With today’s ubiquity in mobile device usage, SMS marketing efforts have exploded from both a consumer and enterprise application perspective.
“Closing fraudulent access allows operators to minimise direct revenue leakage”
This is due to the fact text messages are read and responded to far faster that mediums such as email.
Legitimate businesses are bursting onto the mobile marketing scene attempting to carve out a unique position, niche or vertical, but unfortunately spammers, scammers and fraudsters are doing the same, giving rise to a constant flood of spam and fraud traffic.
Acision findings show that on average 5 per cent of all messages are spam or fraud related, the GSMA reports that this number may be as high as 20 per cent.
For mobile network operators, this illegitimate traffic has a range of undesirable outcomes.
First on the list is revenue loss or leakages as a result of unexpected costs and imbalances in interconnect agreements.
The additional traffic also squanders network resources and pushes staffing and support costs upwards.
For subscribers who are targets of these attacks, unsolicited messages don’t exactly promote customer satisfaction leading to customer care complaints and increases in churn.
In the worst cases, excessive fraudulent activity has even resulted in regulatory intervention from governmental organisations.
The boom in SMS related marketing across the consumer landscape has affected what consumers see as acceptable and unacceptable spam, with some marketing seen to ‘cross the line’ of legitimacy.
This is especially true in regards to low-cost, bulk SMS delivery.
Such delivery providers are known as SMS aggregators whose primary business model is to send message traffic at lower costs than MNOs.
Typically, these companies partner with existing MNOs to purchase wholesale SMS services at a reduced price which they then offer to their customers.
Operators get incremental revenue by selling bandwidth on their SS7 (SMS) network to aggregators and aggregators re-sell that bandwidth to their customers.
The quality of service is not always guaranteed, as these companies offer different levels of price and performance, depending on operator and connection agreements.
This puts tremendous pricing pressure on the aggregators to ‘optimise’ at every possible opportunity.
While not always resulting in illegitimate activities, the pressure often results in the extension of lawful boundaries.
Illegitimate messaging traffic originates from a range of sources, including peer-to-peer traffic, application traffic and traffic from black market SIM boxes (or SIM farms) and other (foreign) networks.
Some traffic or message content also contravenes operator agreements or violates content provider regulations, local laws.
Gaining control of these threats requires a solution with multiple levels of control.
So how can today’s operators ensure their network, service and revenues are protected, and their customers remain happy?
Closing fraudulent access allows operators to minimise direct revenue leakage and encourages legitimate channels, improving revenue potential and ensuring that market pricing is enforced and maintained.
Understanding the complexity of the mobile marketing ecosystem is challenging.
A holistic approach is needed to deliver a comprehensive solution that detects and controls all fraud and spamming techniques.

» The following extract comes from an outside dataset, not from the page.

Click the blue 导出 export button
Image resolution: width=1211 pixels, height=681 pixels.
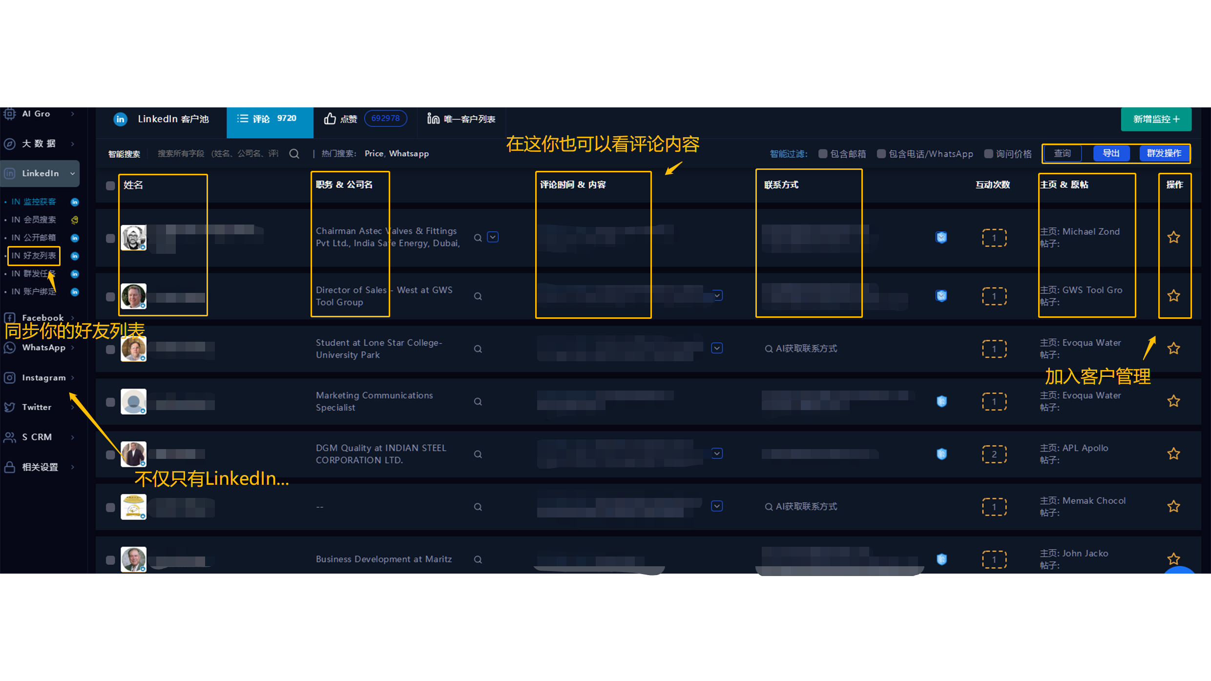click(1111, 153)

Intelligent analytical tools based on traffic pattern can be used to help operators detect issues and minimise their revenue leakage.
Thus allowing them to quickly respond to the continuous exploitation of weakness in the mobile network and mobile devices and actively put protection methods in place.
Operators must look for a solution that assures they are in control of their revenue stream, by avoiding revenue leaks from unauthorised services usage, guarantees the correct service charging and prevents abuse of the inter-operator agreements.
A viable solution must also protect the network as well as subscribers to minimise dissatisfaction and enable regulatory enforcement as needed.
Finally, it must work agnostically across technology (SMS, MMS, IM, email, SIP), core networks, messaging platforms and handset types.
These multi-layered solutions can be delivered at a network level with filtering from anti-spoof; through to SIM box detection and volumetric control for interconnect traffic.
In addition, protection can be extended to content analysis and control to detect phishing attacks and malicious content.
JF Sullivan is Chief Marketing Officer (CMO) with Acision. Having worked in marketing roles across the IT and telecoms industries for over 20 years, JF has a proven track record in managing marketing teams to deliver ‘go to market’ programmes, creative collateral, lead generation initiatives, channel marketing, as well as web development and enablement. Prior to Acision, JF held senior marketing roles at a number of mobile and digital-media focused companies, including Cloudmark, Lotus Communications and Netscape Communications.